Established in 2018, the network was designed to provide a forum for female rangers to share their experiences, ideas and information and has since trained more than 60 women. The network combines 60,000 years of Indigenous knowledge with new technology for care of the Great Barrier Reef

“This place has always been our home, but today we risk losing it and the unique culture that has existed here for millennia,” said Managing Director, Larissa Hale, who is also a Councillor with Cook Shire Council and a member of a number of committees in the Cape York and Great Barrier Reef Region.

“Our Women Rangers Network exists to protect our home and continue our traditions. We have made big first steps, but we have a long way still to go. Thank you to The Earthshot Prize, for supporting us.”

Councillor Hale, who was the first female Indigenous ranger coordinator in Queensland, said she was thrilled and honoured to see the Queensland Indigenous Women’s Ranger Network recognised on the global platform provided by the Earthshot Prize.

“Winning one of the five 2022 Earthshot Prizes is a gamechanger for our women’s ranger network that exists to protect the Great Barrier Reef and all our vital land and sea country – our home,” she said.

“The Queensland Women’s Indigenous Ranger Program is the only First Nations women’s program linking technological solutions and start-up opportunities to environmental outcomes ‘on country’ in Australia.

“Winning this prize means we can grow and quadruple the number of Indigenous women rangers to 500, plus have 200 girls in an education program, inspiring the next generation of Indigenous rangers. Beyond that, our ambition is to reach out to a network of countries around the world to build a global collective helping to repair the planet.

“This would create a global groundswell of First Nations female led conservation programs, the largest effort of its kind on the planet.

“Many people are worried about climate change and the destruction of Nature. This place has always been our home, but today we risk losing it and the unique culture that has existed here for millennia.

“But I believe it isn’t too late to act. We have the power to shift this if we stand up now, work together and take action. I’m grateful to the Earthshot Prize for supporting our vision to achieve this.”

Great Barrier Reef Foundation Managing Director Anna Marsden congratulated Councillor Hale and her team on winning the world’s most prestigious environmental prize.

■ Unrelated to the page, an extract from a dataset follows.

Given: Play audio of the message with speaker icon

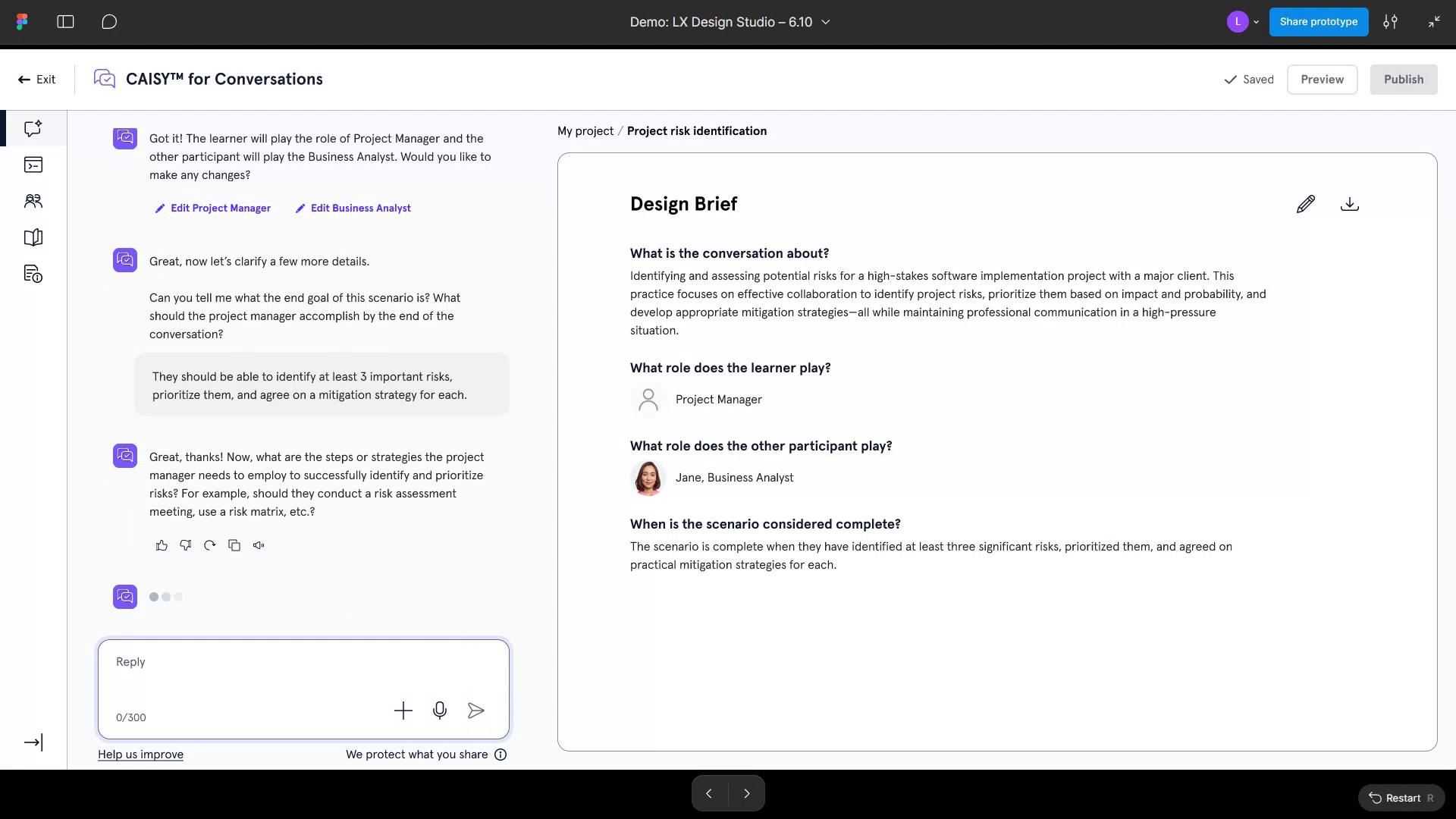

“We are absolutely thrilled for Larissa and her team to win the Revive our Oceans Earthshot Prize – one of five £1 million Earthshot Prizes announced,” Marsden said.

“Our magnificent Great Barrier Reef is under constant threat from the impacts of climate change and other local threats like poor water quality and crown-of-thorns starfish outbreaks.

“The region’s Indigenous rangers are vital to its defence. Their knowledge and the data they have collected already has given us critical insight into one of the most important ecosystems on the planet.

“As custodians of the land, the rangers protect sites of great cultural and spiritual significance, bringing together ancient knowledge passed down from generation to generation and modern tools such as drones to monitor coral changes, bushfires and land degradation.

“Currently only 20 percent of Indigenous rangers in Queensland are women, so the Earthshot Prize provides an incredible opportunity to grow this vital network to have an even greater impact in conservation in Australia and beyond.”